(Word and element pointing items)
==================================================

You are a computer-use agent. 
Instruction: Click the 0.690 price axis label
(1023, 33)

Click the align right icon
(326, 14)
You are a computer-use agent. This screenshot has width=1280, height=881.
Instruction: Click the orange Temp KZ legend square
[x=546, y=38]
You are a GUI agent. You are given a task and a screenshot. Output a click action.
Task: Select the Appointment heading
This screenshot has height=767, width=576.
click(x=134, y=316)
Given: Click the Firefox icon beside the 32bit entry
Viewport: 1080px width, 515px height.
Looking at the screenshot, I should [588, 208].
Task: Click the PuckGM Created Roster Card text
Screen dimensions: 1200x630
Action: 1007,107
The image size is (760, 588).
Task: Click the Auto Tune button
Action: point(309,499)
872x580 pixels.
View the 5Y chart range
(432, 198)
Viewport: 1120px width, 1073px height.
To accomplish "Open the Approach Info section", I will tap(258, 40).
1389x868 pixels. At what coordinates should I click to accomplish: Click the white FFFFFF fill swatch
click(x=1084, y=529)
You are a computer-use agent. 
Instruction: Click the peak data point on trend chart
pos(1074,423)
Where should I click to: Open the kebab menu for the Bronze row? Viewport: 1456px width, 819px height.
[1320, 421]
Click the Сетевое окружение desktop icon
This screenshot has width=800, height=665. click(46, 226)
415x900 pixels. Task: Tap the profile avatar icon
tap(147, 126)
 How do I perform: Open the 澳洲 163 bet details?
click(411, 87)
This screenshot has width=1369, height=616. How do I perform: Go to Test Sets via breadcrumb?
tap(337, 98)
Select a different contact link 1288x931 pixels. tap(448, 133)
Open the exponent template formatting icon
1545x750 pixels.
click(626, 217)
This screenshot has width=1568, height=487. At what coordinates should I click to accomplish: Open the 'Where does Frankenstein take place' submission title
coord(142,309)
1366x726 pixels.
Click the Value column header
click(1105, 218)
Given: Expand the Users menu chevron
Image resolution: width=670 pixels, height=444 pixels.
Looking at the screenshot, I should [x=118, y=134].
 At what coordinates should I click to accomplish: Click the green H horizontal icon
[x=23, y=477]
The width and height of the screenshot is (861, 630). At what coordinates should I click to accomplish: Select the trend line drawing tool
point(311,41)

==================================================

▶ **Task directions**: Rewrite all of the items above, changing each "Viewport" to "Display area" and leaving everything else the same.

▶ **Task result**:
You are a computer-use agent. 
Instruction: Click the 0.690 price axis label
(1023, 33)

Click the align right icon
(326, 14)
You are a computer-use agent. This screenshot has width=1280, height=881.
Instruction: Click the orange Temp KZ legend square
[x=546, y=38]
You are a GUI agent. You are given a task and a screenshot. Output a click action.
Task: Select the Appointment heading
This screenshot has height=767, width=576.
click(x=134, y=316)
Given: Click the Firefox icon beside the 32bit entry
Display area: 1080px width, 515px height.
Looking at the screenshot, I should [588, 208].
Task: Click the PuckGM Created Roster Card text
Screen dimensions: 1200x630
Action: 1007,107
The image size is (760, 588).
Task: Click the Auto Tune button
Action: point(309,499)
872x580 pixels.
View the 5Y chart range
(432, 198)
Display area: 1120px width, 1073px height.
To accomplish "Open the Approach Info section", I will tap(258, 40).
1389x868 pixels. At what coordinates should I click to accomplish: Click the white FFFFFF fill swatch
click(x=1084, y=529)
You are a computer-use agent. 
Instruction: Click the peak data point on trend chart
pos(1074,423)
Where should I click to: Open the kebab menu for the Bronze row? Display area: 1456px width, 819px height.
[1320, 421]
Click the Сетевое окружение desktop icon
This screenshot has width=800, height=665. click(46, 226)
415x900 pixels. Task: Tap the profile avatar icon
tap(147, 126)
 How do I perform: Open the 澳洲 163 bet details?
click(411, 87)
This screenshot has width=1369, height=616. How do I perform: Go to Test Sets via breadcrumb?
tap(337, 98)
Select a different contact link 1288x931 pixels. tap(448, 133)
Open the exponent template formatting icon
1545x750 pixels.
click(626, 217)
This screenshot has width=1568, height=487. At what coordinates should I click to accomplish: Open the 'Where does Frankenstein take place' submission title
coord(142,309)
1366x726 pixels.
Click the Value column header
click(1105, 218)
Given: Expand the Users menu chevron
Image resolution: width=670 pixels, height=444 pixels.
Looking at the screenshot, I should [x=118, y=134].
 At what coordinates should I click to accomplish: Click the green H horizontal icon
[x=23, y=477]
The width and height of the screenshot is (861, 630). At what coordinates should I click to accomplish: Select the trend line drawing tool
point(311,41)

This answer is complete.